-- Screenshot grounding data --
○ ○ ○ ○

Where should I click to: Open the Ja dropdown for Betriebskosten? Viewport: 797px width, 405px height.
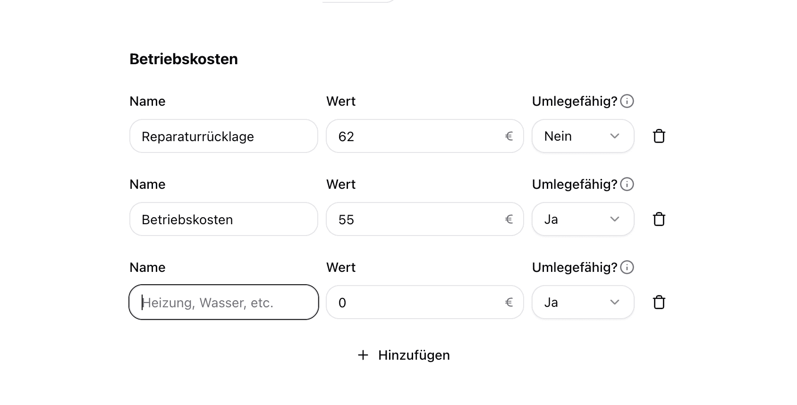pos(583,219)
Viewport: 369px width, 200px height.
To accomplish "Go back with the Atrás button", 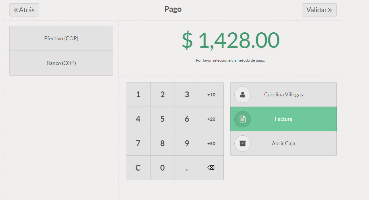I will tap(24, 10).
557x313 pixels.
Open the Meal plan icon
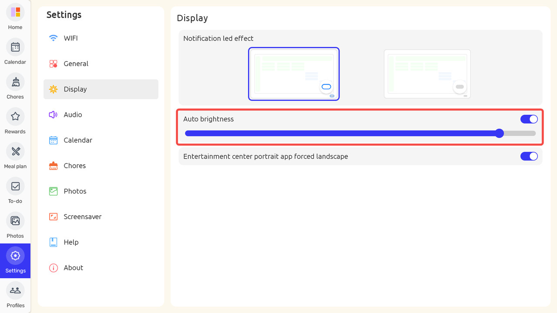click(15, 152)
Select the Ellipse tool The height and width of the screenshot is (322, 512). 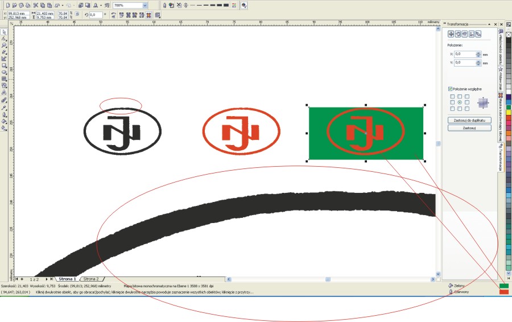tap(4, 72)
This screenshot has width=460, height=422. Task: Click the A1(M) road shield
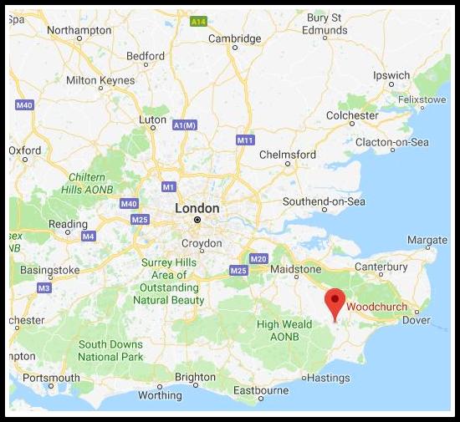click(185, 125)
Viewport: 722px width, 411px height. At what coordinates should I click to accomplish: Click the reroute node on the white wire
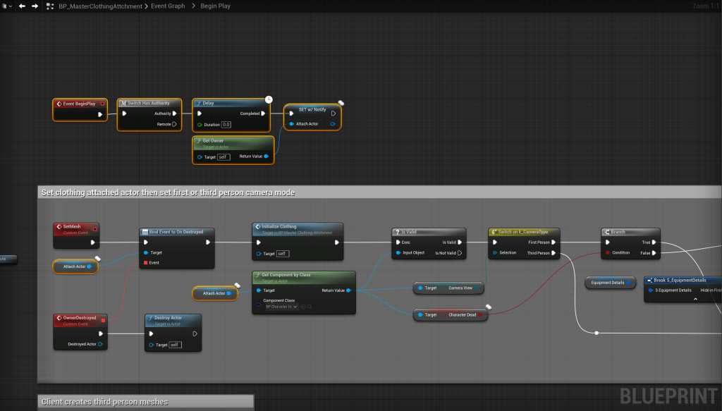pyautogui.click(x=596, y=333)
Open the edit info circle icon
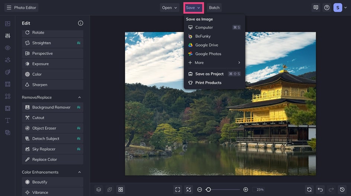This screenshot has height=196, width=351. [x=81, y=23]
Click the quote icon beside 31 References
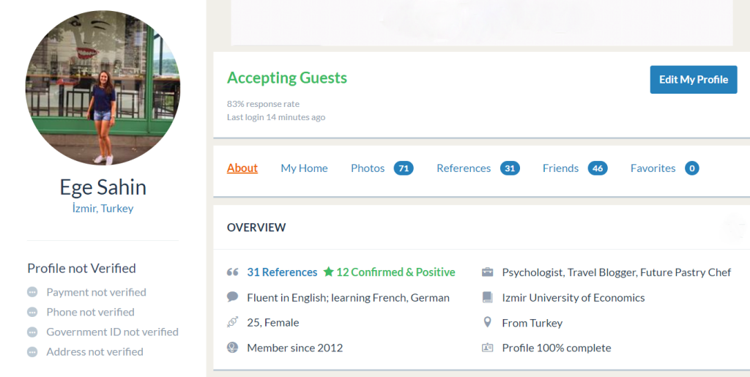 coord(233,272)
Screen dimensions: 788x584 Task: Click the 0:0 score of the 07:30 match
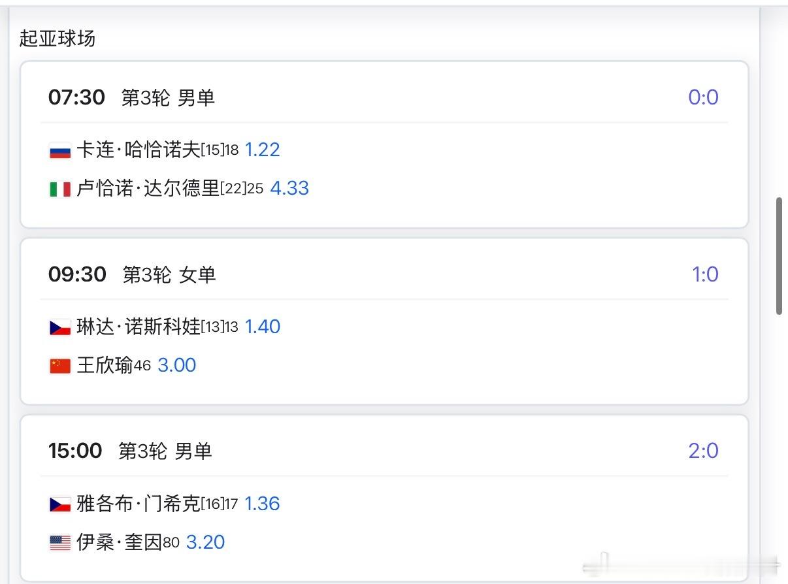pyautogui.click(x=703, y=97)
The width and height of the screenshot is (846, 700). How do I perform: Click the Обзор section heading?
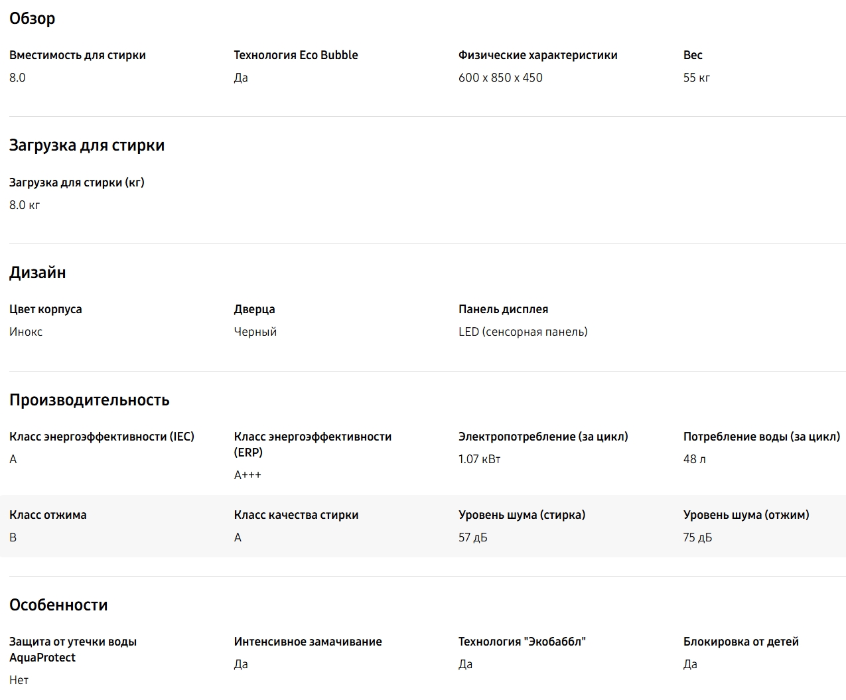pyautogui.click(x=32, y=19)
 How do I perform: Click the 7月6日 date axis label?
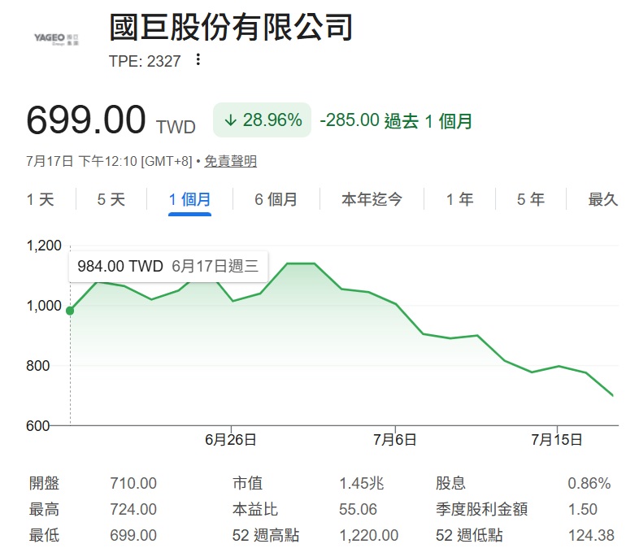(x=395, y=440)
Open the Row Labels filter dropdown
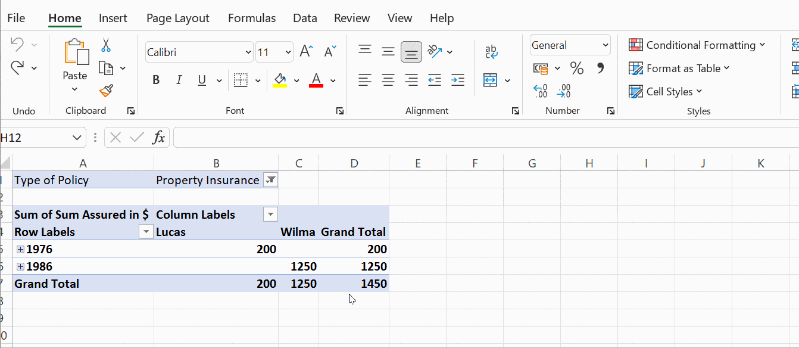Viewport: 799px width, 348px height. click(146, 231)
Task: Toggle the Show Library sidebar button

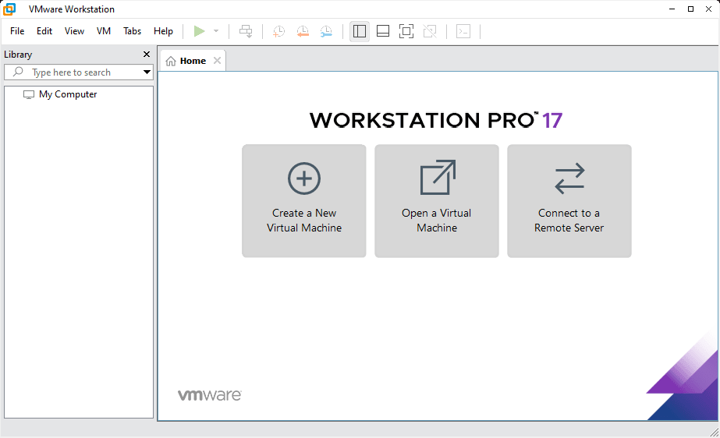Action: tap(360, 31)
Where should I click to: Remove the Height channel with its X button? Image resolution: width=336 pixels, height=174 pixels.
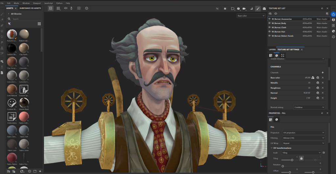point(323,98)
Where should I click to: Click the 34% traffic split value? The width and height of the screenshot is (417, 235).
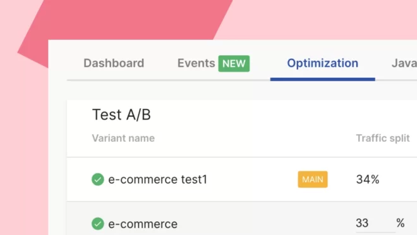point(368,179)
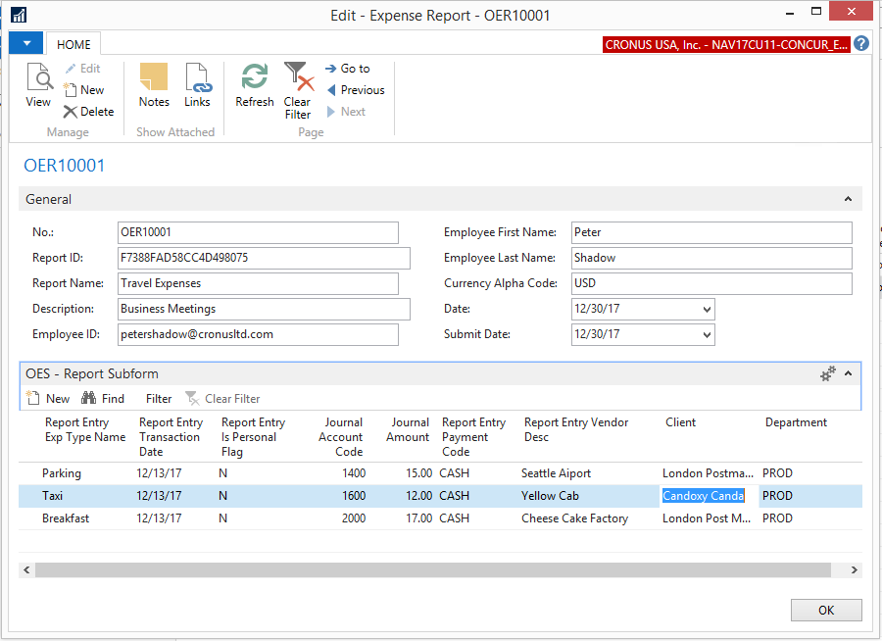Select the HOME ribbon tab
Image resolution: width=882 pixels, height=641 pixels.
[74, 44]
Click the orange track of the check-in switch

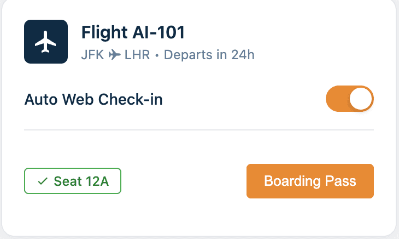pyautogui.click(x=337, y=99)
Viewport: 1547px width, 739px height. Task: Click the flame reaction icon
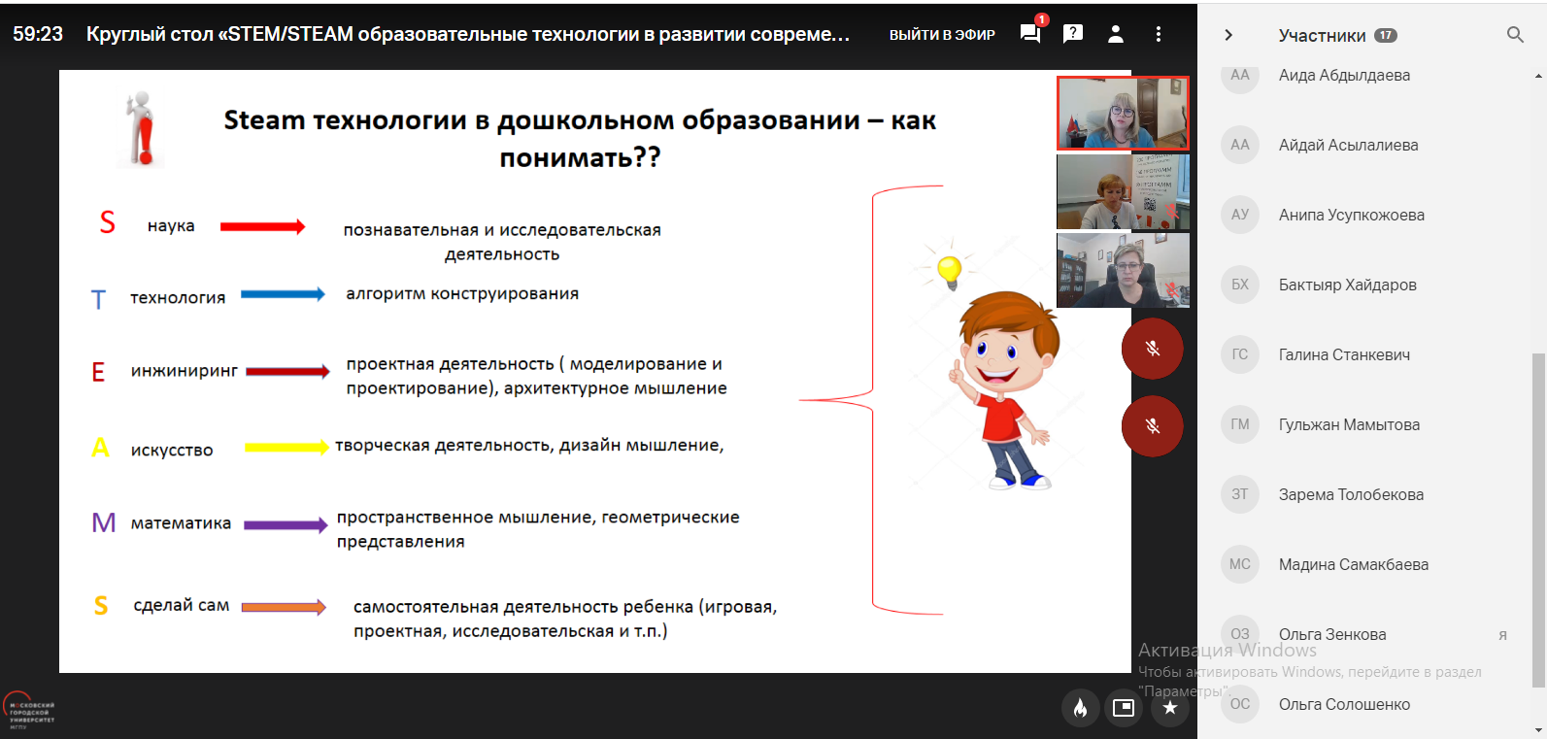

○ ○ ○ ○

-- Goal of the exercise --
Output the line that contains "Click the orange track of the check-in switch" and every line after it to the end of the records, word for word, leaving out the pictures.

-- Response to the task --
Click the orange track of the check-in switch

pyautogui.click(x=337, y=99)
Viewport: 1547px width, 739px height. Task: Click the flame reaction icon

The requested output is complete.